Participation in HyperGrowth

EDP Software has recently been accepted into the inaugural cohort of BCTIAs Hypergrowth program, a second-stage accelerator aiming to rapidly ramp up earnings for companies that have already achieved product-market fit and revenue.

For the near term, the team at EDP wants to continue its growth in industrial fields and key markets where they can help with complex scheduling and compliance burdens.  In the long run, they see a huge potential in the workforce management space.   Other vendors, Agrawal claims, do not focus on workforce management in and of itself, but instead only address it as a way of getting business in HR and payroll processing.

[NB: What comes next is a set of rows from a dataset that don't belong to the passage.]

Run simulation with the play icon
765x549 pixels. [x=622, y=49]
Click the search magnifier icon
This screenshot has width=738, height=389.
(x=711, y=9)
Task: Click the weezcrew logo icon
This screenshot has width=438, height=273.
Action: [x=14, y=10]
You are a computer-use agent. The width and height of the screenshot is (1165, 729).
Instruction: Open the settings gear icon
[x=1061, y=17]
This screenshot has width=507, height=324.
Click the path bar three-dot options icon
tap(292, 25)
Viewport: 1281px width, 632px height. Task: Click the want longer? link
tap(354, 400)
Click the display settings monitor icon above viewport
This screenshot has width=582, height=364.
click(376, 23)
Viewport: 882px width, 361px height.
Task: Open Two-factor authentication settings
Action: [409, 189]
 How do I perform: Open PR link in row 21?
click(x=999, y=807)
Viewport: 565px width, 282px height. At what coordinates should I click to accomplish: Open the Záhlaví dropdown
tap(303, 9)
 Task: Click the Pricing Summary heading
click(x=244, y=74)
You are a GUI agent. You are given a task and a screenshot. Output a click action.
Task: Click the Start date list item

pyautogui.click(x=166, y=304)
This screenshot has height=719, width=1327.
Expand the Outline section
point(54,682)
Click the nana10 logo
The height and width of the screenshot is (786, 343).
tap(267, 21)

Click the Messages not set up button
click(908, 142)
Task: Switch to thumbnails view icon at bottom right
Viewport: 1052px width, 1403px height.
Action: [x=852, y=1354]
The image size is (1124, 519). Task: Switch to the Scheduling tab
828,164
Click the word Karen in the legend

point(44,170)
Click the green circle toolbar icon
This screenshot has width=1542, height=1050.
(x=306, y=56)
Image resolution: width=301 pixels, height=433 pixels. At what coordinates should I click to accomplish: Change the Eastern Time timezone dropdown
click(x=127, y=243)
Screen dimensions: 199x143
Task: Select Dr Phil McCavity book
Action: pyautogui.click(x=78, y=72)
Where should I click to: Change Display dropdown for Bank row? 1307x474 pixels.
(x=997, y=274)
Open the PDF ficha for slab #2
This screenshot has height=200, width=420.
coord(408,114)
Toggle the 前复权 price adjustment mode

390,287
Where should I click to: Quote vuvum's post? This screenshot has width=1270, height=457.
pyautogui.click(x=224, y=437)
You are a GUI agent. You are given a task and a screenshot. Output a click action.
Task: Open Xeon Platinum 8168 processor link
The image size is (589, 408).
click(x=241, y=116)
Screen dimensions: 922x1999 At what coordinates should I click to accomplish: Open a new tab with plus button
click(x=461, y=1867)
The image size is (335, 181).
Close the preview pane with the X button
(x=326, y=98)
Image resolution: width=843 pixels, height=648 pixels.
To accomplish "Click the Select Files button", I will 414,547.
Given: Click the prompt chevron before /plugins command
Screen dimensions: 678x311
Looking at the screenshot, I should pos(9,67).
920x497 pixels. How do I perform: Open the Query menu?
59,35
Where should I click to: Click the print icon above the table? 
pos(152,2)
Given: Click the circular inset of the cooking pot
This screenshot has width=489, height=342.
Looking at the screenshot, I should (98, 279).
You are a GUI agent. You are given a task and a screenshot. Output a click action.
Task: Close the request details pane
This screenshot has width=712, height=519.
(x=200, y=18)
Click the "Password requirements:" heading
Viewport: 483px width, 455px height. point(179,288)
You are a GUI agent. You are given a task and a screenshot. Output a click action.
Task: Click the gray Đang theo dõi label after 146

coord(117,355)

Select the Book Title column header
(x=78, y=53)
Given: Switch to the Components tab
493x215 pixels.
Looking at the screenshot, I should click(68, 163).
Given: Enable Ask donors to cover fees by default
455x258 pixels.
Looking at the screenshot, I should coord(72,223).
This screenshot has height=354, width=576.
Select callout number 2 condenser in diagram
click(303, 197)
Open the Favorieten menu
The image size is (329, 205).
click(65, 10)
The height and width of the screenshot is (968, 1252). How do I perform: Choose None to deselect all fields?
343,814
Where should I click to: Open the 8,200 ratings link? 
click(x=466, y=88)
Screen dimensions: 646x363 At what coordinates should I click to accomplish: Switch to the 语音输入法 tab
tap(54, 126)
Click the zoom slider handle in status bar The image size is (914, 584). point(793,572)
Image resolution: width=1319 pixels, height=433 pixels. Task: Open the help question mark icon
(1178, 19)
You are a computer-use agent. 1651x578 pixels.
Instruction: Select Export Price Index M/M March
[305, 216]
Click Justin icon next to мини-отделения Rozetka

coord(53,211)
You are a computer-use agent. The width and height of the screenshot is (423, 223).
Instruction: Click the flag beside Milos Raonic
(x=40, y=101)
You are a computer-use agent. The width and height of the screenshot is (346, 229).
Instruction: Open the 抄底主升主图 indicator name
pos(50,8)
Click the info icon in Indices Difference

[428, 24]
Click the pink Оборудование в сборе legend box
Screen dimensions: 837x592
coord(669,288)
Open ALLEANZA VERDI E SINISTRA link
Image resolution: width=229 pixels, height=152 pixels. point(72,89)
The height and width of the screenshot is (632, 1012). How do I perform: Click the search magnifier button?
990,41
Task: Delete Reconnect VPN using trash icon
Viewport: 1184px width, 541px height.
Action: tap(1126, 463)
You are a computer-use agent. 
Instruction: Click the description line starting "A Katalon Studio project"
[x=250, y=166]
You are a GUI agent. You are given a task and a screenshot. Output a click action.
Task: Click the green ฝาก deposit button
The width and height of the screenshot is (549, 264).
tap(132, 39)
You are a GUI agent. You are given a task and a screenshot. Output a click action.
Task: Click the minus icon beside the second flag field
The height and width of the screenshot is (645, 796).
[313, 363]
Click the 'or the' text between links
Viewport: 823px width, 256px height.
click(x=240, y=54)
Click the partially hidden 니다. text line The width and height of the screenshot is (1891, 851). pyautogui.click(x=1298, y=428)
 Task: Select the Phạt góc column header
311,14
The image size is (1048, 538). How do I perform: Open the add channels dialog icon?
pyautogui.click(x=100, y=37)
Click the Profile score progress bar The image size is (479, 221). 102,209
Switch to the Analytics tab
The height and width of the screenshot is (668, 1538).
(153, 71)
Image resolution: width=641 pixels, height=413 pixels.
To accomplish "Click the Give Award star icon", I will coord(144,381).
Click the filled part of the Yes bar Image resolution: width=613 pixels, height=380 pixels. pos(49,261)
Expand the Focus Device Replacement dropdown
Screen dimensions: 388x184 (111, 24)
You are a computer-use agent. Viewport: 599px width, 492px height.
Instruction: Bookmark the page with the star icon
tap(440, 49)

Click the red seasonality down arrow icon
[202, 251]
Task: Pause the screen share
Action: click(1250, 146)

Agrawal said, “None of these companies going after payroll are thinking, let me understand in depth the way petrochemical works or automotive works, and the types of interactions among people, process, machinery, and inventory.  We look at how all of these things are interacting, and build a solution that really helps these companies optimize talent, workforce, and cost so they can not only reduce their payroll costs, but increase efficiency, increase quality, increase delivery, and increase safety.  We want to make manufacturing more effective, more efficient, and safer.”

“The needs of large organizations are changing.  They don’t just want a tool that works.  They want a tool that can provide deep business value, and so there’s a huge opportunity,” Agrawal said. “There’s a huge opportunity for us to disrupt the establishment, provide a lot more value to our customers, and really change the expectations that people have of B2B software.  It seems wide open to us.”